Bringing transparency to federal inspections
Tag No.: A0123
1. Based on reviews of an incident report, policies and procedures, and staff interviews Baptist Medical Center failed to follow its established policies and procedures to conduct complaint investigations and notify the complainant in writing of the results of the investigation.
The findings included:
a. A review of the complaint conducted on 5/23/12 at 9:30 a.m. in the conference room with the director of risk management of Baptist Health System revealed the administrative director spoke to the complainant via telephone and he complained his wife had fallen and the nursing staff was unaware of the incident until he returned and found her on the floor. He also informed her, he had already complained to the nurses about the interruption in her tube feeding, the lack of response to the call bell, and the lack of hourly rounding by the nursing staff. Based on her verbal apology on the day of the incident she assumed the issue was resolved. No evidence was provided the complainant was contacted on the results of an investigation.

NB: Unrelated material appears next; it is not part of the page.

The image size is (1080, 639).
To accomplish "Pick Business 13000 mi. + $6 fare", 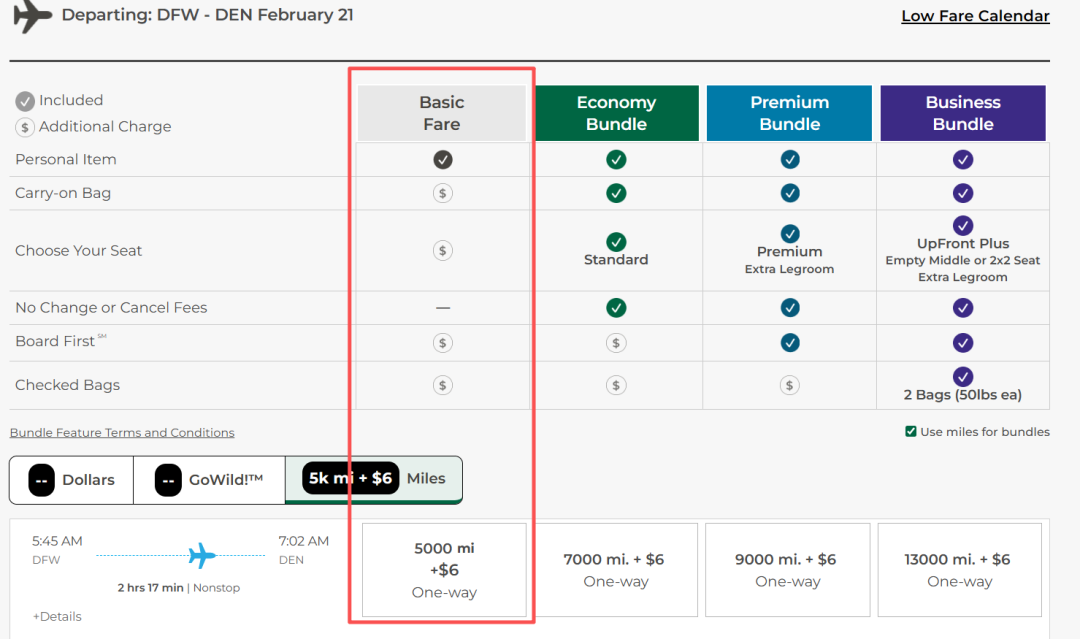I will 960,570.
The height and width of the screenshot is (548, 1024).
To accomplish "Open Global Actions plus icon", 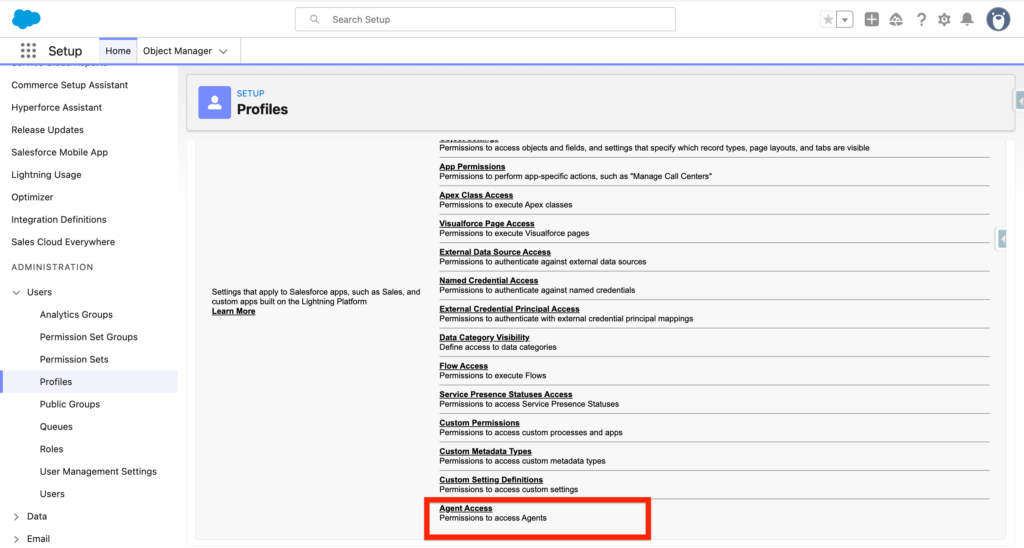I will [872, 20].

b. A review of grievance/complaint policy and procedures and an interview with the administrator on 5/24/12 at 11:30 a.m. in the conference revealed she could not provide evidence of compliance with hospital procedures to inform the complainant in writing of the results, how the investigation was conducted or when it was completed.
Tag No.: A0396
1. Based on reviews of medical records, policies and procedures, and staff interviews Baptist Medical Center nursing staff failed to update nursing care plans relative to current nursing assessments and medical plans.
The findings included:
a. A review of the medical record conducted on 5/24/12 at 10:30 a.m.in the hospital's conference room revealed the patient was classified as a high risk for falls based on an assessment conducted in the Emergency Department on 3/4/12/ at 6: 26 p.m. The patient scored a 21 on an assessment in which a score of greater than 10 is considered a high risk. According to the emergency department record the risk factors the patient had included: (i) unsteady, (ii) on pain medication, (iii) had a recent fall, (iv) weakness, and (v) assistive device.

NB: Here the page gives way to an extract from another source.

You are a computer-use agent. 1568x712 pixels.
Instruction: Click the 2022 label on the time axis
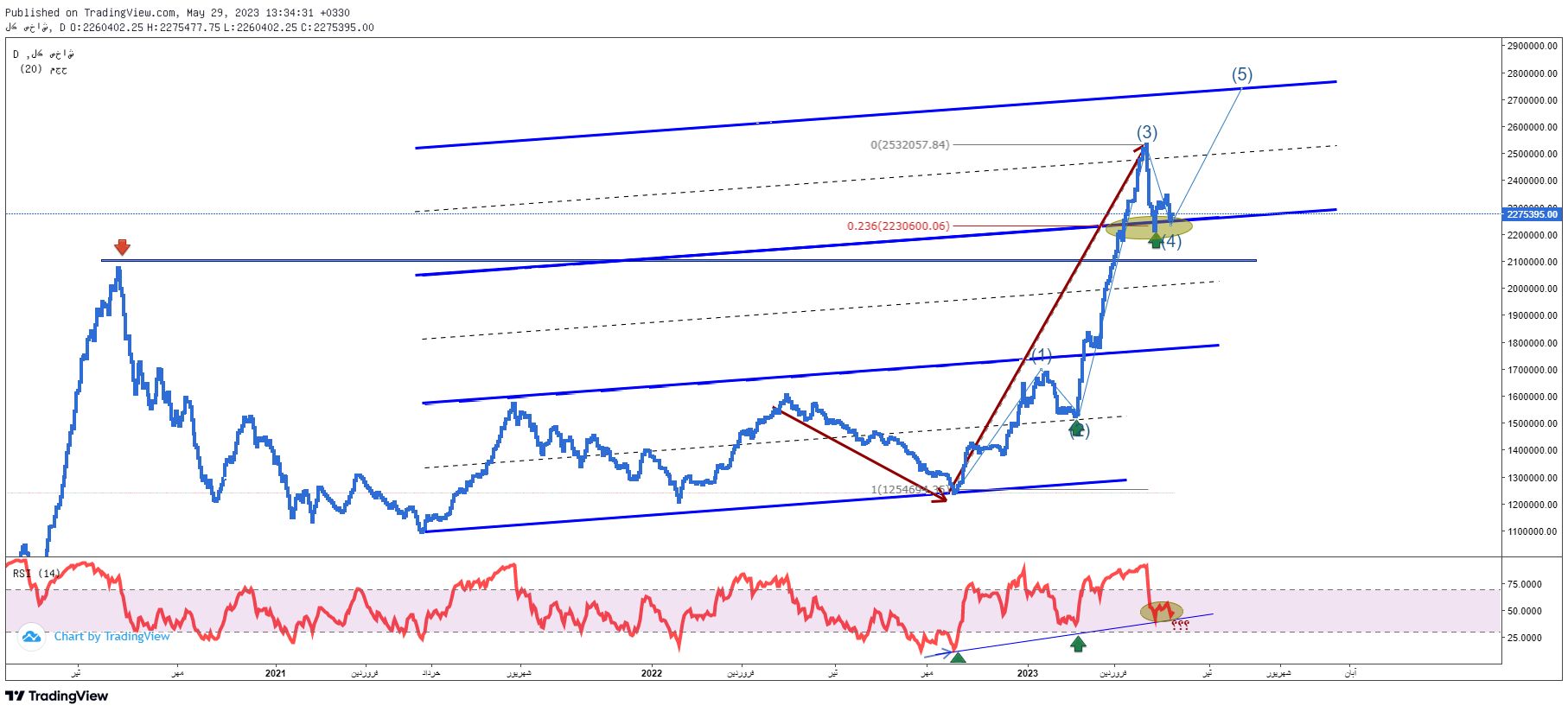click(652, 673)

b. Upon admission and transfer to unit 3W the patient was essentially downgraded and placed on basic fall prevention based on an initial assessment conducted on 3/5/12 at 09:15 a.m. using the Baptist Health System approved "Hendrich II Fall Risk Assessment Tool". Between 3/5/12 and until the patient was injured due to a fall on 3/8/12 her risk assessments fluctuated between high risk and risk - specific without any escalating intervention plans by the nursing staff or in the nursing plan of care contrary to the established policies and procedures. At the time of the fall the patient did not have a bed alarm on and had not been visited by the nursing staff for at least an hour.
c. Interviews conducted on 5/24/12 at 11:00 a.m. with the nursing staff involved in the patient's care revealed the day of the incident 3/8/12 the patient used the call bell three times and no one responded to answer to the bell verbally or responded to her room. The patient's husband and son had left her to get lunch and they were the first to find her on the floor with an injury to her arm. No evidence was provided to support the basic fall prevention plan that included hourly rounding was performed. No evidence the high risk fall plan for patients scoring a 5 or greater is flagged as "priority " for call light response at the nurses ' station had been enacted. No evidence of risk specific intervention plan for addition of a bed alarm to indicate when the patient was out of bed until after the fall.